For certain, folk here go about their lives just like anywhere else. They work if they have a job. They eat in public places. There are families in the dog parks. There is romance. There is seriousness. There is sadness, too, and newspaper stories about bad things.
Yet when the day dawns, and I head for 6 a.m. coffee at the Valero mart, already you hear the tune-up for the daily rhythm.
Each city, each region, each nation, each town, even the smallest village, has its music, more audible, more vigorously expressed in some than others. Or more delicate or classical in some.
You might have to bend an ear to listen, but the melody and, more deeply, the lyrics, are to be discovered.
Sure plugged in at old San Antone.
The writer is a retired newspaperman. email@example.com
I loved this piece, Art, as it reminded me of my father, another Art (Arthur Wood Tocher).
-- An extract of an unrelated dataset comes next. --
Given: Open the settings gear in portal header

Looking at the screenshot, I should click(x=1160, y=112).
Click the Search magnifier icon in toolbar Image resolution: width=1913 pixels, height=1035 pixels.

He was in the infantry in WWII, European Theater, and then was stationed in Texas, waiting to hear whether he’d be sent to the Pacific; fortunately, the war ended and he came home to Orange County. But in Texas he developed a lifelong love of Texas swing, especially Bob Wills and the Texas Playboys. I grew up on those songs, including “a song of old San Antone.” If you know Bob Wills, you will laugh when I tell you that I was “Rolly Polly, Daddy’s Little Fatty”! Thanks for bringing back the memories of Texas music and my Dad!
What a great story, Bonnie.
I also love that Texas song rhythm.
Just seeing this, and I thank you. I too loved those old songs. My son now lives in San Antone.